FAZSEG | Quang N. Nguyen

This work as been published at 8th International Conference on the Development of Biomedical Engineering in Vietnam (BME2020). Github’s repo

Introduction

Optical Coherence Tomography Angiography (OCTA) has emerged as a rapid, high-resolution, and non-invasive imaging modality for generating volumetric angiographic images. It is a highly promising tool for evaluating and detecting common retinal diseases, including age-related macular degeneration, diabetic macular edema, and choroidal neovascularization (de Carlo et al., 2015; Virgili et al., 2015; Jia et al., 2014). A critical biomarker in assessing these conditions is the foveal avascular zone (FAZ), as its accurate extraction is vital for detecting vascular diseases that affect retinal microcirculation.

Historically, researchers have relied on traditional computer vision algorithms from simple morphological algorithm (Díaz et al., 2019) to advanced active contours algorithm such as Generalized Gradient Vector Flow (GGVF) (Lu et al., 2018) or Level Set (Lin et al., 2020), to segment the FAZ. However, these conventional techniques often struggle to adapt to complex anatomical variations and image noise. More recently, the field has shifted toward Deep Convolutional Neural Networks (DCNN) to automate FAZ segmentation. While these deep learning approaches show immense promise, their effectiveness and generalization across varied clinical datasets still require further investigation.

To address these limitations, we propose a hybrid pipeline that bridges traditional computer vision techniques with a modern U-Net-based model to automatically and accurately quantify the FAZ in OCTA images. First, we apply a Hessian-based filter to selectively enhance the blood vessels within the OCTA scans. We then feed these enhanced images into a specialized U-shape semantic segmentation model to extract the avascular zone. We demonstrate that this combined approach robustly outperforms traditional baseline methods, such as the Level Set, by a significant margin.

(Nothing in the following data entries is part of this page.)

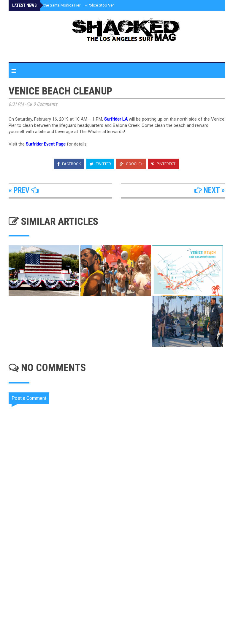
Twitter (100, 164)
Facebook (69, 164)
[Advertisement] (120, 583)
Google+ (131, 164)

Proposed pipeline: raw OCTA scan → Hessian Filter → enhanced image → U-Net → FAZ mask — **Figure 2:** Overview of the proposed pipeline. A raw OCTA scan is first processed by the Hessian-based filter to enhance vessel contrast, then fed into a U-Net model to produce the final FAZ segmentation mask.

Methodology and Materials

Dataset

Two independent clinical datasets were used in this study. The primary dataset was provided by the Joseph Carroll Lab (Medical College of Wisconsin, Milwaukee, WI, USA) and consists of 230 OCTA images acquired from the superficial capillary plexus. Each image in this dataset was manually delineated by a single expert grader using ImageJ (National Institutes of Health, Bethesda, MD); further details on the acquisition protocol and grading procedure can be found in (Linderman et al., 2017). The second dataset was sourced from the Duke Eye Center and comprises 30 OCTA images of the deep vascular complex (DVC), representing a distinct imaging layer with different contrast and morphological characteristics.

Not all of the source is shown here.